What is expected:
Reproduce the Burnlike article word for word from "As a result, Burnlike" to "of those channels.".

Passage:
******

Burnlike
Burnlike is a 2D cellular automaton by user:Truttle1, based on Burn by user:ais523, made with the goal of interpreting the example program given in as similar of a way to how it was originally interpreted as possible. A program in Burnlike is represented as a grid of cells containing 1 to 3 colors each in their own separate channel.
Neighbor Difference
The Neighbor Difference is the difference between a color channel in a cell and its Von Neumann (orthogonal) neighbors. Given the example 2 channel Burn program:
33 10 00 11 21 01 00 00 00
The Neighbor Difference for 21
is 01
: The neighbors in the left cell sum to 2 and the center is 2, so 2-2=0. For the right cell, the neighbors sum to 2 and the center is 1, so 2-1=1. The 33
cell does not have an effect because the neighborhood only consists of the orthogonal cells.
Neighbor Difference Change
When messing around with rules pertaining to the Neighbor Difference, I found that it was almost impossible to create a rule that led to flood fill style events as described on the Burn wiki page. As stated by User:Salpynx/Burn, if the program tiles as described in the wiki, it is likely that each code patch represents a single rule110 cell. If that were the case, then if the given code patch is left on its own, it would not change at all.
As a result, Burnlike instead bases its rules on the Neighbor Difference Change between the current generation and the previous generation.
Consider:
02 02 02 02 02 02 02 02 02
If the middle cell were changed to 01
, in generation 0, the Neighbor Difference Change in generation 1 would be
00 01 00 01 01 01 00 01 00
since, between generations 0 and 1, the Neighbor Difference changed by 1 in all of those channels.
Ruleset
Now that the Neighbor Difference Change is defined, the ruleset for Burnlike is as follows:
For each generation:
- If the Neighbor Difference Change of a channel is 1, decrement the channel by 1. If that causes it to go below the lowest value of its neighbors, set it to the lowest value of its neighbors.
- If the Neighbor Difference Change of a channel is 2, decrement all channels of the cell by 2. If that causes it to go below the lowest value of its neighbors, set it to the lowest value of its neighbors.
- If the cell directly above a cell contains a 3 in any of its cells, no decrements take effect.

******

Source material:
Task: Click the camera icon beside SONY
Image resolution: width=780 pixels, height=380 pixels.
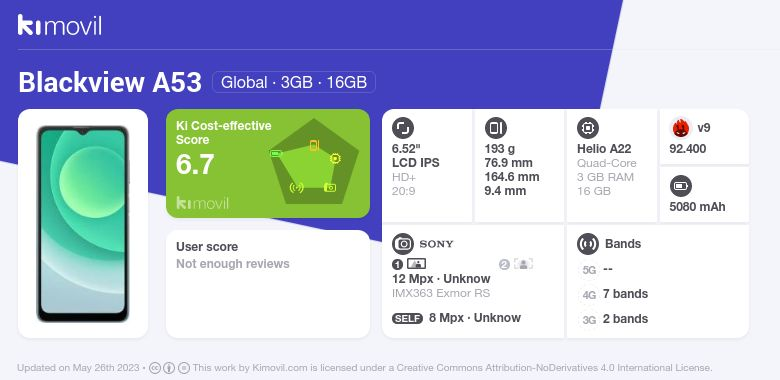Action: pos(403,244)
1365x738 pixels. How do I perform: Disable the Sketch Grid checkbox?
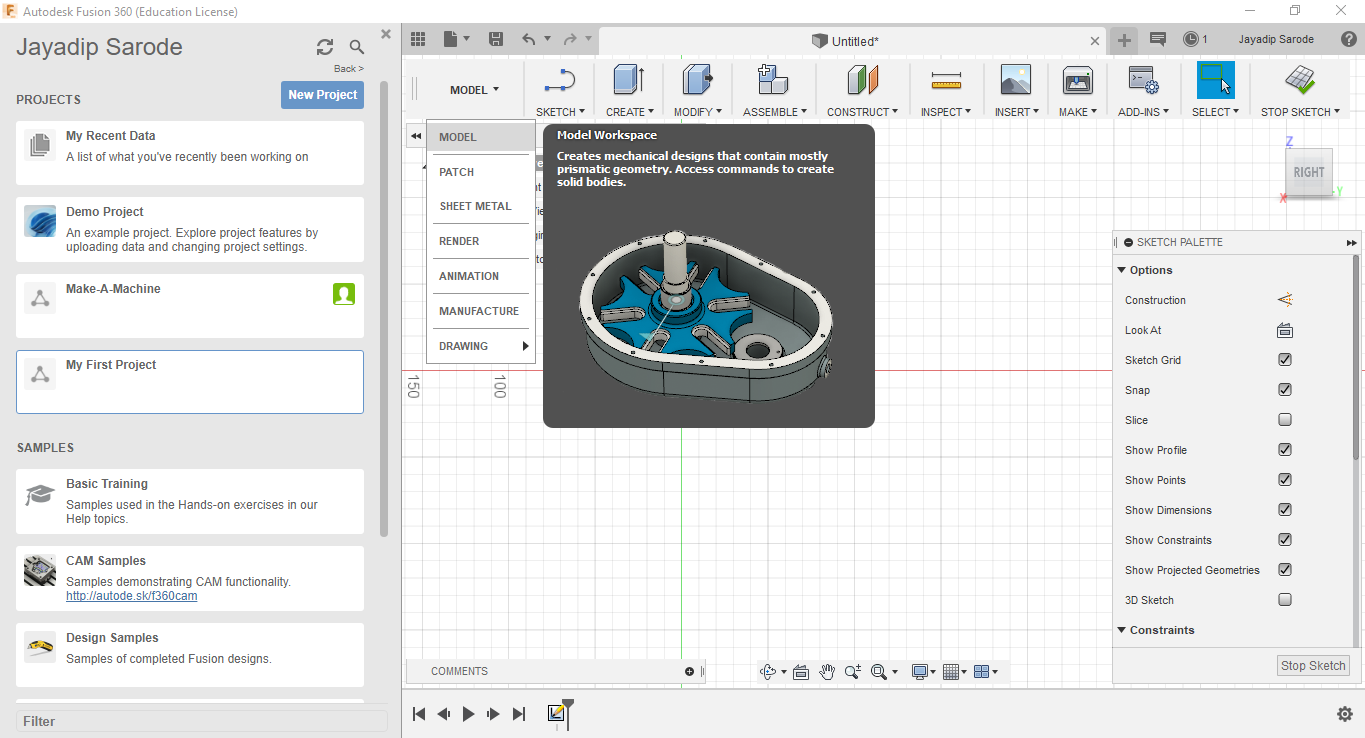[1285, 360]
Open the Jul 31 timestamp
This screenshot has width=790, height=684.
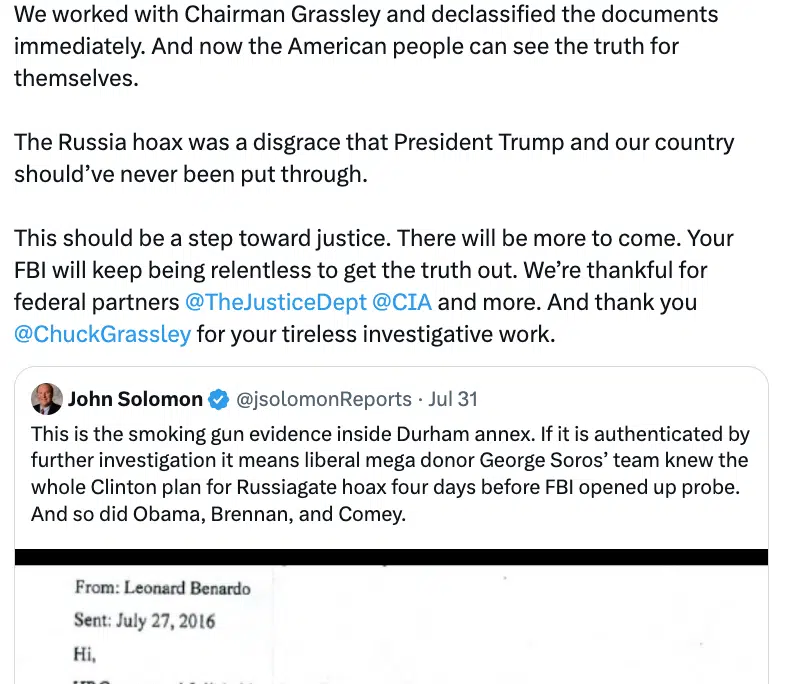(453, 400)
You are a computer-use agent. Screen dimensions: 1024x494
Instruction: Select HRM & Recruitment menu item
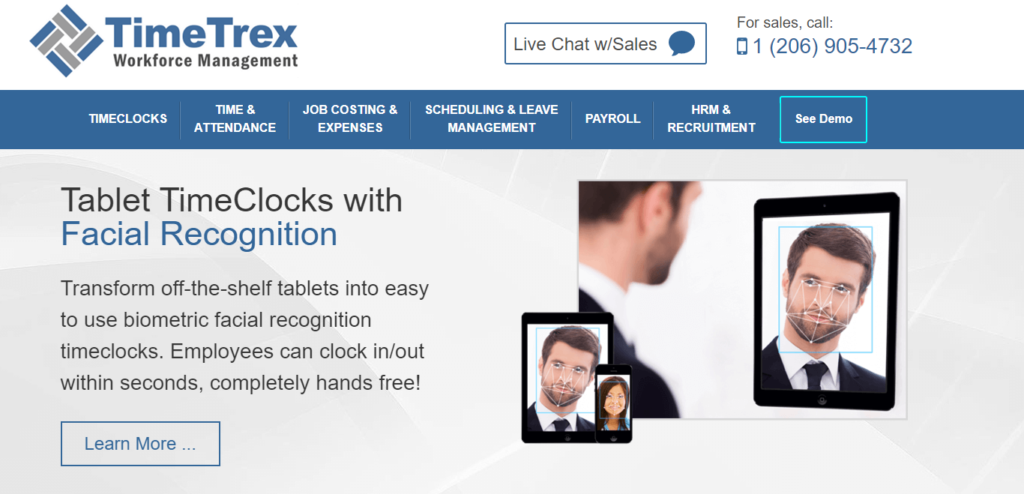(x=711, y=119)
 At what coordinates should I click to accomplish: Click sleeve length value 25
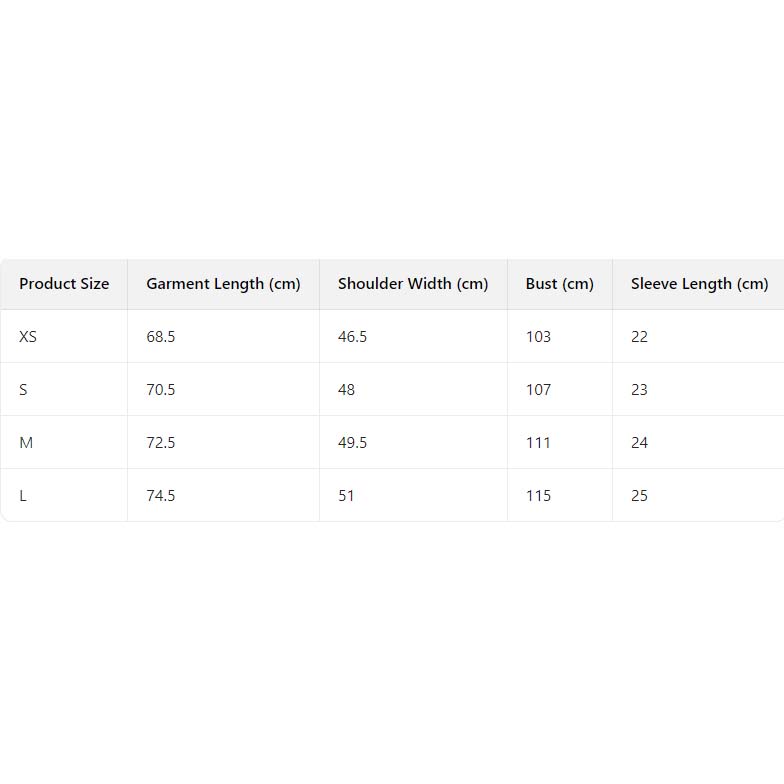640,496
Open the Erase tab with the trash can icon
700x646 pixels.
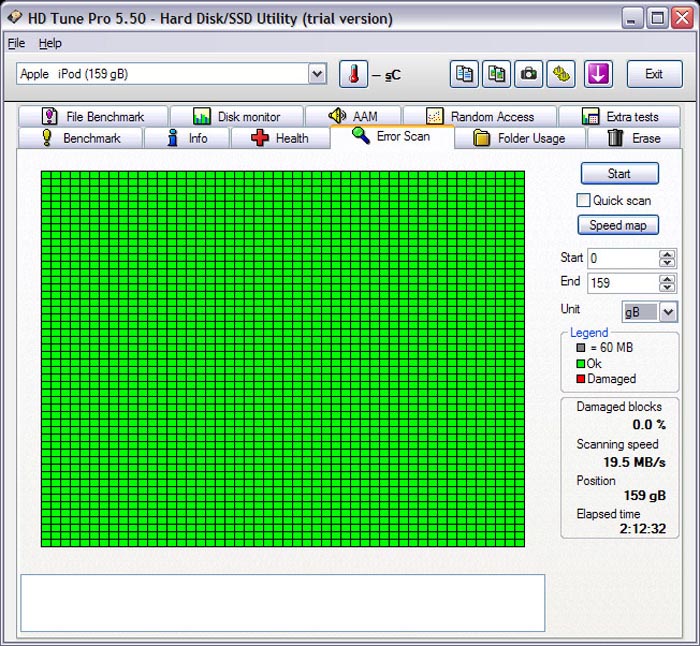tap(634, 138)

******

Result of this exercise:
As a result, Burnlike instead bases its rules on the Neighbor Difference Change between the current generation and the previous generation.
Consider:
02 02 02 02 02 02 02 02 02
If the middle cell were changed to 01
, in generation 0, the Neighbor Difference Change in generation 1 would be
00 01 00 01 01 01 00 01 00
since, between generations 0 and 1, the Neighbor Difference changed by 1 in all of those channels.